Bikes: (2) ti TiCycles, 2007 w/ triple and 2011 fixed, 1979 Peter Mooney, ~1983 Trek 420 now fixed and ~1973 Raleigh Carlton Competition gravel grinder

I have never picked a stem length based on handling. It's always about my body as a machine, making it efficient, aero and comfortable. (Now, I am en ex-racer. Bike handling makes a big difference in how much I like a bike but very little in how I finish a race (most races; exceptions - criteriums, not my specialty at all and a few big time descents). And given how much time you are going to spend on your racing bike training, any differences in handling from stem length will make very little difference come a race. But a few percent power difference from that stem change - the difference will be huge.

I had custom bikes built that can use 120 and 130 stems but that is so I can stay with easily available stock stems. Other bikes have longer to much longer stems to get a good fit. They are bikes I would never race, but the stems are not the reason, not would they stop me if the rest of the bike was right.

My Peter Mooney, a bike that fits the C & V category well, now sports a 155 -20 degree custom quill. Looks great on the bike and much more important, the bike comes alive because I do.
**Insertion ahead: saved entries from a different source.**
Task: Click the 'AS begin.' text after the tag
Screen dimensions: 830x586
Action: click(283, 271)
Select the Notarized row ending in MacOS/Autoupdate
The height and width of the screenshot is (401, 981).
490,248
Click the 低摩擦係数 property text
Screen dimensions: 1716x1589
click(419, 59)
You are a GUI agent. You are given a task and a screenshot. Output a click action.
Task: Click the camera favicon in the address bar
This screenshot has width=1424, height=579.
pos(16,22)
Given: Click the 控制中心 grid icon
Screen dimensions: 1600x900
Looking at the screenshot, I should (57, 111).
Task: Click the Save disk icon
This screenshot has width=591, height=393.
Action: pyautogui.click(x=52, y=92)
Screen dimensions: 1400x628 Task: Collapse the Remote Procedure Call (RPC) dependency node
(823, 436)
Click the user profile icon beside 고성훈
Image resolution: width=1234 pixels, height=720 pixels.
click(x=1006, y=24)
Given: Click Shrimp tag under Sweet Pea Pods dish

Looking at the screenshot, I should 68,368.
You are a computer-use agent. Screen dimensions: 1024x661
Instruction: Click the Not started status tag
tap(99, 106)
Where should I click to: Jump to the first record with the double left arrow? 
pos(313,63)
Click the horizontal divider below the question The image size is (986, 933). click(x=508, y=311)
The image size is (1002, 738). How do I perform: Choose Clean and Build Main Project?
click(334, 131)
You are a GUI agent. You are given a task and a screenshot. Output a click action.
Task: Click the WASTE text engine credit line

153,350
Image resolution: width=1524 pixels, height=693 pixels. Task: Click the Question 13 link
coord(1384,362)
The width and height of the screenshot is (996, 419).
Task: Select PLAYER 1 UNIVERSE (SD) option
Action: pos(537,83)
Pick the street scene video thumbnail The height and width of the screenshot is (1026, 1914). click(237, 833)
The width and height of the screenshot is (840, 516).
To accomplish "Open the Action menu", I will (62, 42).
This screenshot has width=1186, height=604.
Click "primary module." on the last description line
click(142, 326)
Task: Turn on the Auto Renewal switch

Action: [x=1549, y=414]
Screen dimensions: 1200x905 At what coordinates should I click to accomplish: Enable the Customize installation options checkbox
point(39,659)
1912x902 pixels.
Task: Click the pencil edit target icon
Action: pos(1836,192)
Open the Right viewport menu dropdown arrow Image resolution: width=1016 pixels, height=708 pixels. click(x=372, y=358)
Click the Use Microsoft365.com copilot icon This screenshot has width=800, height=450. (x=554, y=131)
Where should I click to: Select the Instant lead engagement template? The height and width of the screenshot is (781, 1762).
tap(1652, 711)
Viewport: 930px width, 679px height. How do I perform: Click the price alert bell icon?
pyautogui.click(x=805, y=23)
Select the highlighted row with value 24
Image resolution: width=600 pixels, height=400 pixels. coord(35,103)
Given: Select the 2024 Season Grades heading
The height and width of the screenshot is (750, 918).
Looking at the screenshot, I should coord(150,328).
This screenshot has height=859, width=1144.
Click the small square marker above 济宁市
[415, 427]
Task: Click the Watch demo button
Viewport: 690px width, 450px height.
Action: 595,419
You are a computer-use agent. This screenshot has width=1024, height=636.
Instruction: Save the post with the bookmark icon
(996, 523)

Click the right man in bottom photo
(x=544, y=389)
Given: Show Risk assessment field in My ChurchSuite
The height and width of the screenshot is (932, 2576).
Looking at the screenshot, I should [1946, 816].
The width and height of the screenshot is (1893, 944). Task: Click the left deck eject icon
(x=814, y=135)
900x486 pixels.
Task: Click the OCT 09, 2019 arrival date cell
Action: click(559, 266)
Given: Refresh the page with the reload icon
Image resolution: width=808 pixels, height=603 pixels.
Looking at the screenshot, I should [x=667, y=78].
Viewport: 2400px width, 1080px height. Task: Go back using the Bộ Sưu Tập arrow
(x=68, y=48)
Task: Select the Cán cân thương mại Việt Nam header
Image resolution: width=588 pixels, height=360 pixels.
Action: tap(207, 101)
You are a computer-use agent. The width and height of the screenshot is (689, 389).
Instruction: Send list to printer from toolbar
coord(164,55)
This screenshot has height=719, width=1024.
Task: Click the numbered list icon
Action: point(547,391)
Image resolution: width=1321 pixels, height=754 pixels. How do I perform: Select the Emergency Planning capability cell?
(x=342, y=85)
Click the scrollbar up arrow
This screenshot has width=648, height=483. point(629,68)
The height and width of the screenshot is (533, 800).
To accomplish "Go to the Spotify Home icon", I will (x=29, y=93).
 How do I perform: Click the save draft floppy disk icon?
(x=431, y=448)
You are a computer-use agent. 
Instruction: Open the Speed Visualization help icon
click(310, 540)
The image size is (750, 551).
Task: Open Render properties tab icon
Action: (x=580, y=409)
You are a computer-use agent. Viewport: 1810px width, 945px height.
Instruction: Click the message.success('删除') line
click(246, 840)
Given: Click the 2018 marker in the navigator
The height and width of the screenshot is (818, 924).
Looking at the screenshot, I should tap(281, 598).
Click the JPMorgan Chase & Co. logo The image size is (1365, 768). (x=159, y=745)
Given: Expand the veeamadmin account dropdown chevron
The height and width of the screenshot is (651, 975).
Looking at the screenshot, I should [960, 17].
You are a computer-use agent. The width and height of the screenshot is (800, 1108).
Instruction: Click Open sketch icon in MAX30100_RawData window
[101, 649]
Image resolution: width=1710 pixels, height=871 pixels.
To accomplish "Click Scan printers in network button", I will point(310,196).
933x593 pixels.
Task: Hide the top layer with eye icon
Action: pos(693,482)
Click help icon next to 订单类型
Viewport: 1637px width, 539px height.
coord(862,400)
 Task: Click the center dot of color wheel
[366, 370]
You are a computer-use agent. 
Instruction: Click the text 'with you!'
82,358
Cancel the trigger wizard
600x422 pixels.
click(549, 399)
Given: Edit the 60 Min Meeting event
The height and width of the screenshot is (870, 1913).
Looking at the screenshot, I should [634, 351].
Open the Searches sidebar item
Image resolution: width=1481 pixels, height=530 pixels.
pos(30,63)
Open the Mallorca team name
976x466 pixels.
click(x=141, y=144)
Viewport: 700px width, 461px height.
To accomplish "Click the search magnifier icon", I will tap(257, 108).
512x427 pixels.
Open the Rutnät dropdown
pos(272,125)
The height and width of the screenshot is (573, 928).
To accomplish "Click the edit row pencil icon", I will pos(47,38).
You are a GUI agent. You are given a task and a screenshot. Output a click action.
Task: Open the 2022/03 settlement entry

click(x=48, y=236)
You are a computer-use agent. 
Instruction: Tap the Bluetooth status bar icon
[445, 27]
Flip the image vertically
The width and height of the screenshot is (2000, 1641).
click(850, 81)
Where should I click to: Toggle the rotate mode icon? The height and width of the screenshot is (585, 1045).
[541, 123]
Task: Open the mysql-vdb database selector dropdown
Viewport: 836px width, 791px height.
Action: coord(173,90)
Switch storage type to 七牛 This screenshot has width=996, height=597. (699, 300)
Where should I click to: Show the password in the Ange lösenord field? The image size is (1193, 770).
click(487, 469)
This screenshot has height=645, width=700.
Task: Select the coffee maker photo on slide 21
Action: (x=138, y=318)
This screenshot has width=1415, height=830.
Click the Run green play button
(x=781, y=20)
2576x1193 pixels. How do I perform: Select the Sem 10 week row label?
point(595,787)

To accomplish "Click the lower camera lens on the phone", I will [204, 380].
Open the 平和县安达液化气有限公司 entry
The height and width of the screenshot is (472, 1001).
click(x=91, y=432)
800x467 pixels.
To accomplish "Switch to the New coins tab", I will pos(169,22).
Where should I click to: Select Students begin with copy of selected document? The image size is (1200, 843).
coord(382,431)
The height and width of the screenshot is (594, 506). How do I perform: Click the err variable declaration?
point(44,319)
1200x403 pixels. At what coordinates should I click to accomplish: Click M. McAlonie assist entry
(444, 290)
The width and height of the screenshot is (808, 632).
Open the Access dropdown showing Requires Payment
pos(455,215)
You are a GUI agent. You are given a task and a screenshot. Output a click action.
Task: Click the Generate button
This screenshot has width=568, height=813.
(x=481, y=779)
Edit: re the hand position I set my bikes up for - I always set the bike up first to have a position in the drops I can ride all day if I have to. So if I have to spend the next 3 hours there going upwind, I can. If I am dragging my butt home, dead tired and stupid in the poor light at the end of the day, I can still ride those drops - meaning that rock I was too tired to notice won't knock my hands off the bars. Only after I get the drops dialed in do I finalize where the hood should be.

Ben

Last edited by 79pmooney; 08-29-17 at 11:34 AM.